Partner Content
Honolulu has hosted Lei Day celebrations on May 1 since 1927, when a newspaper columnist encouraged lei wearers to gather downtown. Now Lei Day includes an all-day festival held at Waikiki’s Kapiolani Park with contests, exhibits, demonstrations and live music, including the 1927 song inspired by the slogan for that first gathering: “May Day Is Lei Day in Hawaii.” On the morning of May 2, the Lei Day royal court takes lei submitted for the contests to Mauna ‘Ala, also known as the Royal Mausoleum State Monument, and to Kawaiaha‘o Church in downtown Honolulu to drape over the tombs of Hawaiian royalty. Giving lei as a sign of love and respect has been part of Polynesian culture for untold centuries.
But not to worry if you missed the festivities on May 1 or 2: OUTRIGGER Resorts & Hotels on Oahu are celebrating all of May as Lei Month, on top of offering year-round lei-making activities for adults and children and providing easy access to unique opportunities to learn more about the flowers and techniques of lei.
Featured photo by HTA Ben Ono.

At OUTRIGGER Waikīkī Paradise Hotel, a group known as Art+Flea will celebrate the creative spirit of lei makers and other artisans with a weekend pop-up market of 40-plus vendors, live musicians and DJs from 11 a.m. to 3 p.m. on May 17 and 18. Admission is free to this family-friendly event. Built on part of the former estate of Princess Kaiulani, the heir to the Hawaiian kingdom who died in 1899, the hotel also features the signature scent of pikake (jasmine), Princess Kaiulani’s favorite flower and popular lei blossom, along with artistic interpretations of island foliage.
Next door at the International Market Place, visitors can learn how to make a lei for free at the Queen’s Court on Level 1 at noon on the third Thursday of each month, including May 15. They can also walk over to the OUTRIGGER Reef Waikiki Beach Resort to pick up a fresh orchid or kukui nuit lei, along with floral hair clips and other adornments, at the Orchid Lei Company store inside the lobby. Guests at the OUTRIGGER Reef can also participate in a free flower lei-making workshop at the A‘o Cultural Center, one of many free cultural activities year-round.

Make a reservation to tour the hillside Manoa Heritage Center above Waikiki, where you can inhale the fragrance of plumeria, Tahitian gardenia, mock orange and other lei flowers in its 3.5 acres of botanical gardens. The 1-hour tours are offered most Tuesdays and Wednesdays at 1:30 p.m. and Fridays at 2 p.m. On May 10, the center will also host Love Songs and Lei Making, a harp concert by Megan Conley followed by a lei-making workshop led by artist Lilia Lorenzo; tickets are $50 and a portion of the proceeds benefit ocean conservation.
Taking a guided tour of the 20-acre Little Plumeria Farms on Oahu’s North Shore, which include the world’s largest collection of rare hybrid plumerias, is worth making the excursion from Waikiki, especially for the sunset lei making tour. During blooming season, April through October, guides will lead you through the nursery and garden of rare hybrids to a designated picking area, where you then string the blossoms together as the sun sets over the ocean.
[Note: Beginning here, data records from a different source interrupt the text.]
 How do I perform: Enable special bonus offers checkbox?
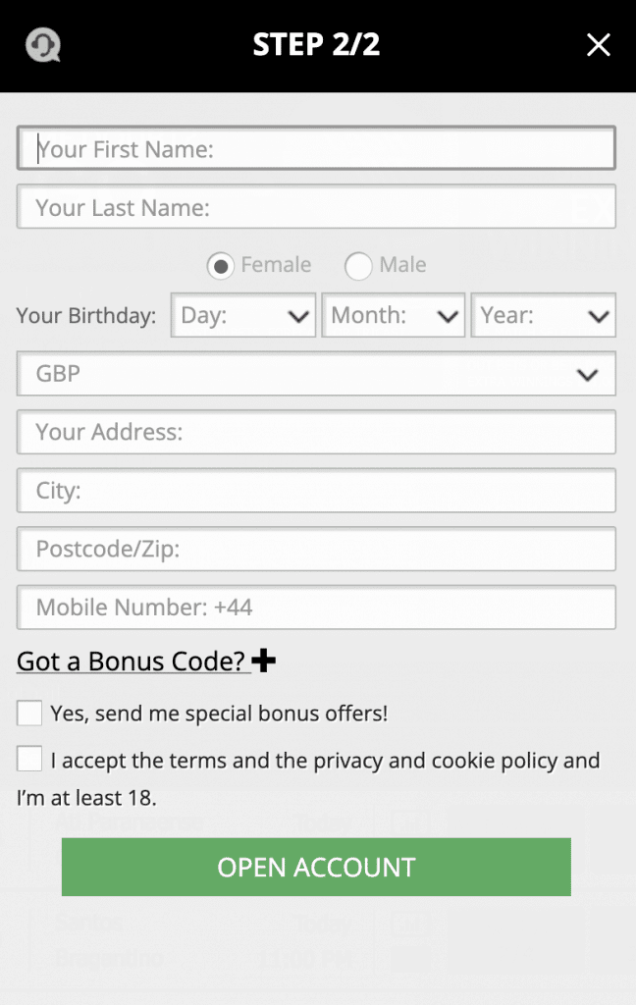tap(29, 714)
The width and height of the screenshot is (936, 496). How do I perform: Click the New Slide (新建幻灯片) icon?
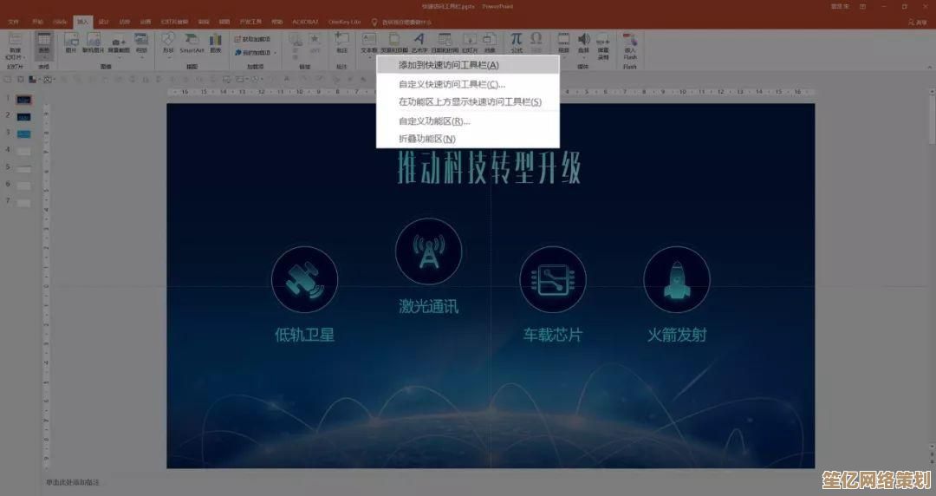click(x=15, y=42)
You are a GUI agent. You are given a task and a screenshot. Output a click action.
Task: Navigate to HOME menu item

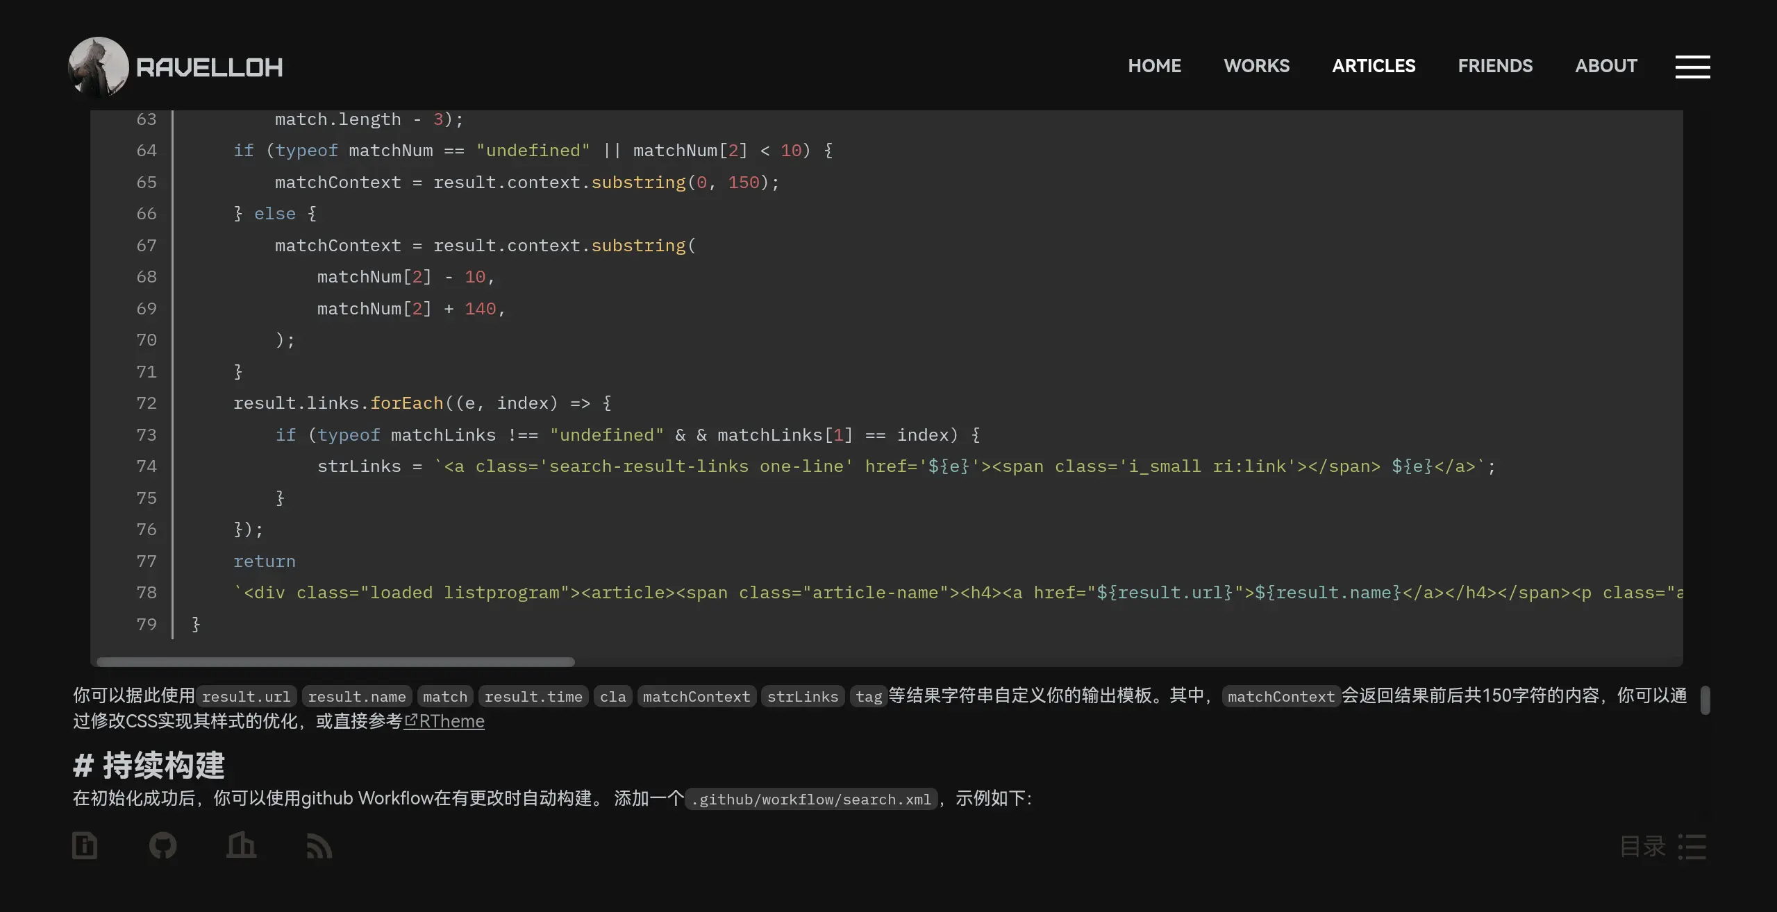[1154, 65]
This type of lei-making with a needle, known as kui, is the one most commonly taught to visitors, and orchids and plumeria are the most frequently used blossoms for lei-making classes, due to their hardiness and relative affordability. Another traditional method, haku, braids plants such as native ferns and ti leaves, and is often used for lei po‘o, the lei worn around your head like a crown. Meanwhile, the wili method winds a plant fiber or thread around a variety of materials to a backing of ti leaves, lauhala or other sturdy plants. You also don’t need a needle for the kipu‘u method, which knots the stems of leaves together.
To see a brilliant variety of lei techniques and a rainbow of flowers, from white ginger blossoms that lie flat like a lace collar to showy thick garlands of multihued dendrobium orchid petals, head to the lei stands in Chinatown, especially the award-winning Cindy’s Lei Shoppe. Hawaiians have lovingly embraced many fragrant non-native flowers as part of lei culture over the years, among them pikake and plumeria, but also pakalana (cowslip vine), lokelani (damask rose), tuberose and carnation. Some of the most popular native and “canoe plants” (introduced by Polynesian voyagers) in lei-making include ti leaves, palapalai ferns, hala blossoms, maile vines, kukui blossoms and kukui nuts.
And if you run out of time to make your own lei or visit one of the lei shops in town, don’t forget you can stop by one of the lei stands at the airport — a fixture since the 1940s.